▶ **Task item**:
Every line in the data below that includes "panel" belongs in the answer, copied as it stands.

Dataset Start Marker

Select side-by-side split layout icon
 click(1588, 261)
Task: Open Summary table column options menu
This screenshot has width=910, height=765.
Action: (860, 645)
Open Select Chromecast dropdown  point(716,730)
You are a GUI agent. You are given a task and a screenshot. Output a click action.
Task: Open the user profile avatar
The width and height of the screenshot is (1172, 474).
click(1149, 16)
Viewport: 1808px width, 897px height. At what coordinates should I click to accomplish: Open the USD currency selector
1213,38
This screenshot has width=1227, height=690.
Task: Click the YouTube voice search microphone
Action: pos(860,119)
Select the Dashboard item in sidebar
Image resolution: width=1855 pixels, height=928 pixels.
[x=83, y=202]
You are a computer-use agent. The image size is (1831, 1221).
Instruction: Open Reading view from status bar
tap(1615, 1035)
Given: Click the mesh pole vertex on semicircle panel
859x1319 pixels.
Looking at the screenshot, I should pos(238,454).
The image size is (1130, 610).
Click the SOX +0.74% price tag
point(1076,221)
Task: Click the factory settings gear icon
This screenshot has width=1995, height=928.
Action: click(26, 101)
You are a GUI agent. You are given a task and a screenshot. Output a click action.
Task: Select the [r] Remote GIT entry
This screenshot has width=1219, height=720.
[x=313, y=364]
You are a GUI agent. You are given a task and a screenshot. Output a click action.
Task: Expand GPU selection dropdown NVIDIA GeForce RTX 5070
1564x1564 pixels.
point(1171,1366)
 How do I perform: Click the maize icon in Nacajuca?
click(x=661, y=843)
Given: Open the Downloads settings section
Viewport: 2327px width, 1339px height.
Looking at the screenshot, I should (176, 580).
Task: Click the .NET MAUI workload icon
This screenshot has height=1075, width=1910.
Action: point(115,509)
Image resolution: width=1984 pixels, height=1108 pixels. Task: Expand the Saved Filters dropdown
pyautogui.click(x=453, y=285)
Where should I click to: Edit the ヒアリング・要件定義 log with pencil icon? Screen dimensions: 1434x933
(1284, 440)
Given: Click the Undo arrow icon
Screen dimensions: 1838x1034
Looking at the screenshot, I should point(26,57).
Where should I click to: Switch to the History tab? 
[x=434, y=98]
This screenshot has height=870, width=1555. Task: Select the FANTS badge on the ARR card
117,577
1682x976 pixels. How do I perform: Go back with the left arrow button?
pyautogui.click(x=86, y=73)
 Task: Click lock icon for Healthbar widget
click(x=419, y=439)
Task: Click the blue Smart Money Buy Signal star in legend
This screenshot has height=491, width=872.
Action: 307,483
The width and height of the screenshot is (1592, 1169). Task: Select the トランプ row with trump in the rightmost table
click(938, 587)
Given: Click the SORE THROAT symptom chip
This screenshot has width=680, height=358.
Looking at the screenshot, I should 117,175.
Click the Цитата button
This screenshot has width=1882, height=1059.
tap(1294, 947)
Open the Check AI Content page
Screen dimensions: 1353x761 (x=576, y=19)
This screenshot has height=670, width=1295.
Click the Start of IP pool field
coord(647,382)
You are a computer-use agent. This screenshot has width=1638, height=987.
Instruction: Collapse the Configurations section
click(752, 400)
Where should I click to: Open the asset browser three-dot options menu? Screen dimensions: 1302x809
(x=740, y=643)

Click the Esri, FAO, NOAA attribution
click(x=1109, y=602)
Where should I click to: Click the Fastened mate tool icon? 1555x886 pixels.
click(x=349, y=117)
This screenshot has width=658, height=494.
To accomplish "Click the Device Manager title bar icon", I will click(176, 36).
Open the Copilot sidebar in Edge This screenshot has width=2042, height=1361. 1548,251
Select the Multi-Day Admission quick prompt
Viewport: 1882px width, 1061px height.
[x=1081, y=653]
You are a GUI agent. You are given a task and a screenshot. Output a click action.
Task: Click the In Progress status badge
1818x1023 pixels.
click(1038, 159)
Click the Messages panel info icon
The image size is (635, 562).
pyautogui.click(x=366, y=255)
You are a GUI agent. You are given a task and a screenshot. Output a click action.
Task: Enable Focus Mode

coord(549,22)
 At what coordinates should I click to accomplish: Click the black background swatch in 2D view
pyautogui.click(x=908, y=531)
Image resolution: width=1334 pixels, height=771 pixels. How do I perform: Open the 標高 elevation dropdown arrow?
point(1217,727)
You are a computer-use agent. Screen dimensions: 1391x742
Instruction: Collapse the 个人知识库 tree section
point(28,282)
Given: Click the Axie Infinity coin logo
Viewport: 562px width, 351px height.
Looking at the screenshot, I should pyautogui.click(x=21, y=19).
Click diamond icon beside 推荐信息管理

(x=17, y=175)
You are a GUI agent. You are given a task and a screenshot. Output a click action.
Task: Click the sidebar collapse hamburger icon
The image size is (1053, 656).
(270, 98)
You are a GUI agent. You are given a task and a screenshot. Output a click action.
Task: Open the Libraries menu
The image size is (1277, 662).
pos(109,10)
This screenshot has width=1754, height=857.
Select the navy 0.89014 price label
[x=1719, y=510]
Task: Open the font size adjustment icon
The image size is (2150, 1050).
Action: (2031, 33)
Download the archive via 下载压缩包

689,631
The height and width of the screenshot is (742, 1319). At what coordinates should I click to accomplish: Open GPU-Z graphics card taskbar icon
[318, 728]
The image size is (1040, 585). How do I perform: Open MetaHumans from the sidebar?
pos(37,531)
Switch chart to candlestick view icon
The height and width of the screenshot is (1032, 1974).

Dataset End Marker

▶ **Solution below**:
Given: Click the mesh pole vertex on semicircle panel
Click the Messages panel info icon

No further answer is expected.